*Exercise inputs:*
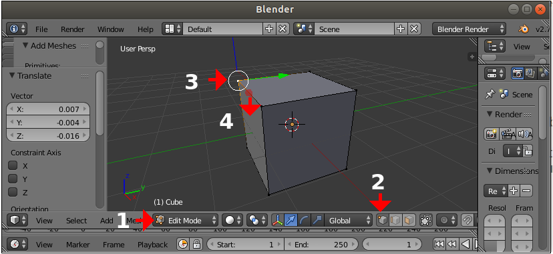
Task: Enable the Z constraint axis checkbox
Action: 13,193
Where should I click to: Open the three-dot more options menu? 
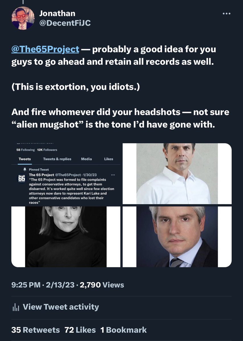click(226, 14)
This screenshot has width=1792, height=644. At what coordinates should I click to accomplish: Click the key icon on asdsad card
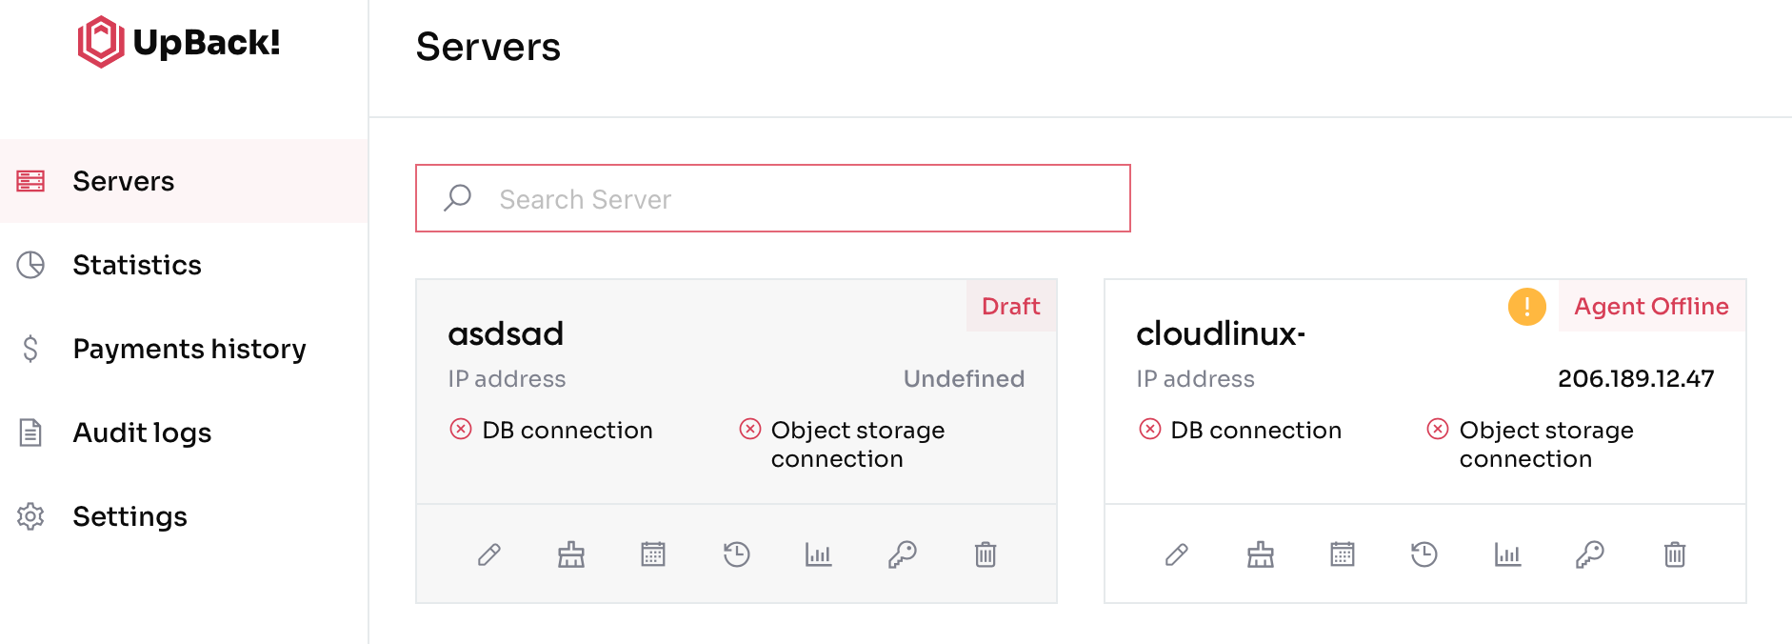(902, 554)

*Your task:*
Reproduce exactly and only the lines from the line that contains "This screenshot has" to the end of the data above, both ends included. No pictures go in the copy.

*Result of this exercise:*
This screenshot has width=1792, height=644. At what coordinates should I click to accomplish: Click the key icon on asdsad card
(902, 554)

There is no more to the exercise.